不動産の共同所有はやめておけ…亡き妻の「姉」と共有名義人になってしまった男性。共有関係を“イチ抜け”するには?【行政書士が回答】
亡き妻から「実家の共有持分」を相続したことで、亡妻の姉(=義姉)と不動産を共同所有することになった相談者。専門家の多くは、「不動産の共有」はたとえ兄弟姉妹どうしであっても非推奨としています。相談者が共有関係を離脱・解消するには、どうすればよいのでしょうか? 不動産取引関連書の著者であり、実務にも詳しい行政書士・平田康人氏が解説します。
亡妻から「実家」を相続したが…義姉との共有状態を解消したい
--------------------------------------------------- 【相談】 2年前に妻が亡くなり、妻が所有していた「妻の実家の共有持分(2分の1)」を私が相続しました。もともと妻の実家は、妻の母親から妻とその姉が2分の1ずつ共同相続したものでした。妻の実家は現在、空き家となっています。 義姉家族とは普段から付き合いがなく、義姉と私にはそれぞれ子どもがいることから、共有物の管理や処分を巡って揉めたり、将来新たな相続が起きたときに権利がさらに細分化されたりすることのないよう、今のうちに共有状態を解消することを考えています。共有名義不動産の共有関係を解消するには、どのような方法があるのでしょうか? --------------------------------------------------- 《回答》共有解消・離脱する方法としては「売買」「交換」「贈与」「放棄」など 共有とは、複数人が共同して1つの物の所有権を有する状態のことをいいます。
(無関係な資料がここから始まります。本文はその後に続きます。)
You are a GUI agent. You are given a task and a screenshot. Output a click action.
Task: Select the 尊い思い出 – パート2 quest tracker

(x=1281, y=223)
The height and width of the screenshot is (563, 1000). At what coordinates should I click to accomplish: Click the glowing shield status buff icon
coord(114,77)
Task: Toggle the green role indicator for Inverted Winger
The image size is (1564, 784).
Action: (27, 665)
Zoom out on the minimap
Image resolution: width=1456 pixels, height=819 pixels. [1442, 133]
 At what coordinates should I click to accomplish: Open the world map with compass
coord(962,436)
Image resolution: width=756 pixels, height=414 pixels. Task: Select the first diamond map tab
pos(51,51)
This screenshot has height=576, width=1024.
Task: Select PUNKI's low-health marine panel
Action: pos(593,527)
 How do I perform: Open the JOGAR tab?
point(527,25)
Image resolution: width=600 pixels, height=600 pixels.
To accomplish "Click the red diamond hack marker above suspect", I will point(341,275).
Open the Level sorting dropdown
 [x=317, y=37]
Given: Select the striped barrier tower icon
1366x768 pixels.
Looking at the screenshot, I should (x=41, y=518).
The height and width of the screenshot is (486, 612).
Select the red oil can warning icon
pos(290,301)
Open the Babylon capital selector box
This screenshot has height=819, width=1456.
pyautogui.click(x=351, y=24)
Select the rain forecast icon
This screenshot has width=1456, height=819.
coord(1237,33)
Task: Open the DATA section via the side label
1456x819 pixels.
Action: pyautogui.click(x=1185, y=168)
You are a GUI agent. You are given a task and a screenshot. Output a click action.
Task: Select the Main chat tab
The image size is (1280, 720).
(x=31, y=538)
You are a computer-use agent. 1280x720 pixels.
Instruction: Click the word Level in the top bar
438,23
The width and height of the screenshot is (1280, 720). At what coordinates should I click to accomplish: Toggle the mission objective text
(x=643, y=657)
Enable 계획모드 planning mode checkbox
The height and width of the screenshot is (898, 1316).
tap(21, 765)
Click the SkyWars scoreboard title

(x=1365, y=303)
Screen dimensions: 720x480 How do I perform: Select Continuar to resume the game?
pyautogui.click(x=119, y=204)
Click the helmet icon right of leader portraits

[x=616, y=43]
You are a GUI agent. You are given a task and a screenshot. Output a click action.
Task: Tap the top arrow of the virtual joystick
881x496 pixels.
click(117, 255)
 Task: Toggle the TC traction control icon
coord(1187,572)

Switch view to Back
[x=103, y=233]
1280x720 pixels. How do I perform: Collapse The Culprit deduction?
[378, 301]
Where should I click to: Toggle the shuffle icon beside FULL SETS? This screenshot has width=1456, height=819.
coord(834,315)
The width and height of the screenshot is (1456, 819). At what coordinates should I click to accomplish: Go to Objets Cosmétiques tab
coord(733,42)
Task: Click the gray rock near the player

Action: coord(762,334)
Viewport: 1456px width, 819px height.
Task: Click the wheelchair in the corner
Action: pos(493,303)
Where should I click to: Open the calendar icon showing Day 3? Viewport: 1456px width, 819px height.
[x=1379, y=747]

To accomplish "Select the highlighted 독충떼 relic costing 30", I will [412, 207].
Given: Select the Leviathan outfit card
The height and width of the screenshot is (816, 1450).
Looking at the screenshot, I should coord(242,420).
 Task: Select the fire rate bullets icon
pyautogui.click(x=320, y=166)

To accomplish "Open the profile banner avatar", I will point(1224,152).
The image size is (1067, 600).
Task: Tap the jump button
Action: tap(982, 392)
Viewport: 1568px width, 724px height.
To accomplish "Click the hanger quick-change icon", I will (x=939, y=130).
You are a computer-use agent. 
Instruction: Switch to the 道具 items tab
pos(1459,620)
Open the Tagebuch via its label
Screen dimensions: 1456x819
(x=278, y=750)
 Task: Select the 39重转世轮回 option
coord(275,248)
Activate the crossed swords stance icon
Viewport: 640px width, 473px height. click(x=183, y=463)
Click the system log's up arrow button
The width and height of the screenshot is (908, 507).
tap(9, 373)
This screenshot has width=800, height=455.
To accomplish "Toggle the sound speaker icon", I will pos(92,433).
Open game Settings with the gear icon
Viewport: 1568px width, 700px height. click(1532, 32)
各共有者は、共有物の全部について所有権を有していて、各共有者が有する共有物に対する所有権を「共有持分」といいます。共有持分は所有権なので、各共有者は、共有物全体を共有持分に応じて使用することができますし、各自の共有持分を自由に処分することもできます。 ただし、共有物全体については、各共有者が他の共有者と同じように権利を持っていることから、各共有者が「何でも」自由にできるわけではなく、共有物に対する行為の内容によって、共有者間の意思決定の方法が民法で定められています。具体的には、共有物に与える影響の大きさを勘案して、共有物に対する行為の内容を「変更行為」「管理行為」「保存行為」の3つに定めて、各共有者が単独で行えるのか、もしくは共有者全員の同意が必要なのかなどが規定されています。言い換えれば、これらの規制が、「不動産は共有名義にしないほうがよい」と言われる所以です。